Top of Available records
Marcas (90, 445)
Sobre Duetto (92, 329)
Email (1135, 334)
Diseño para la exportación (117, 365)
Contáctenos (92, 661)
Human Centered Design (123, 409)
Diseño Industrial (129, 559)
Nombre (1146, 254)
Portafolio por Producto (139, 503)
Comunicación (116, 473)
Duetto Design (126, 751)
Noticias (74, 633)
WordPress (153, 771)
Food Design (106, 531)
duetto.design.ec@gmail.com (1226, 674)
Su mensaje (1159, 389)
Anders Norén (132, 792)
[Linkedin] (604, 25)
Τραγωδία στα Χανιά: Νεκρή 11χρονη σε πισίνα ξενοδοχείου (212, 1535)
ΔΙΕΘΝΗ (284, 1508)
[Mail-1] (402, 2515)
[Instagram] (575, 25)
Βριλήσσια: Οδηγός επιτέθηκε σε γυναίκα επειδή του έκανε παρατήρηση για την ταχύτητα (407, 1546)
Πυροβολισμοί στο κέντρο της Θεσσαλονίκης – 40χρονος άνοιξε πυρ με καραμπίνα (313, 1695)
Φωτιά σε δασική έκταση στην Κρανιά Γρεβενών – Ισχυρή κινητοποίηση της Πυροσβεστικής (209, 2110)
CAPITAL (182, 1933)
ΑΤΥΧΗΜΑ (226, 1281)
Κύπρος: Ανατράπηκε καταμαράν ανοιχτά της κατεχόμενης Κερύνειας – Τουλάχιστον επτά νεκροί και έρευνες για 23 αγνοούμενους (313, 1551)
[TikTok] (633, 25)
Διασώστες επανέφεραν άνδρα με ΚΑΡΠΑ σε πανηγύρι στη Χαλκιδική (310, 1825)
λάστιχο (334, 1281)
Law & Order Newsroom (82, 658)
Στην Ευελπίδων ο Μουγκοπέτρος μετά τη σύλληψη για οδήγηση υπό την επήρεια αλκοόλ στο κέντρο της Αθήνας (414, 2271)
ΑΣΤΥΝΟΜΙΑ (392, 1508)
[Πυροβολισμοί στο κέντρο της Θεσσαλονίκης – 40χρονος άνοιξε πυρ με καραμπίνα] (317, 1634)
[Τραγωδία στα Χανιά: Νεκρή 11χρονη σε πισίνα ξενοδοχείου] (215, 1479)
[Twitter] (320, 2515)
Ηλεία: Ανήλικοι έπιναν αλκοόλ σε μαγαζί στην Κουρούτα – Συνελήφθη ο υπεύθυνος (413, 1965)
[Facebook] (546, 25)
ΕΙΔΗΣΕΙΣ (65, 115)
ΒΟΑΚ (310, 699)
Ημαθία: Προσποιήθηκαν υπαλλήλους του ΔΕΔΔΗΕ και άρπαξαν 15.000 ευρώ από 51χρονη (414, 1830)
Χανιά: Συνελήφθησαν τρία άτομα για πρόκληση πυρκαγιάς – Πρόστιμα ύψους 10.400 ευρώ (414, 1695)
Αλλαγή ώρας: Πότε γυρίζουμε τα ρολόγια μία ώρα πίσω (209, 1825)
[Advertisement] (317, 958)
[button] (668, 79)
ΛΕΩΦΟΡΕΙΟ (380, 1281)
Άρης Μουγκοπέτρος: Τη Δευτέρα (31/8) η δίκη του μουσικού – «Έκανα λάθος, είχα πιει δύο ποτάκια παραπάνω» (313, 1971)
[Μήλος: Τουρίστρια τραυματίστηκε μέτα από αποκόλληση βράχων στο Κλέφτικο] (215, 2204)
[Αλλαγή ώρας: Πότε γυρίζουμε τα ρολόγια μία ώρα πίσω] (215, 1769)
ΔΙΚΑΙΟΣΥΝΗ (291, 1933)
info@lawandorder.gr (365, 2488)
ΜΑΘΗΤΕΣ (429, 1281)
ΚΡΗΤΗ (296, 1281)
Bottom of Available records
From the line with "[button] (668, 79)" through the final line of the records, return each line exactly. Leave out the rest.

[button] (668, 79)
ΛΕΩΦΟΡΕΙΟ (380, 1281)
Άρης Μουγκοπέτρος: Τη Δευτέρα (31/8) η δίκη του μουσικού – «Έκανα λάθος, είχα πιει δύο ποτάκια παραπάνω» (313, 1971)
[Μήλος: Τουρίστρια τραυματίστηκε μέτα από αποκόλληση βράχων στο Κλέφτικο] (215, 2204)
[Αλλαγή ώρας: Πότε γυρίζουμε τα ρολόγια μία ώρα πίσω] (215, 1769)
ΔΙΚΑΙΟΣΥΝΗ (291, 1933)
info@lawandorder.gr (365, 2488)
ΜΑΘΗΤΕΣ (429, 1281)
ΚΡΗΤΗ (296, 1281)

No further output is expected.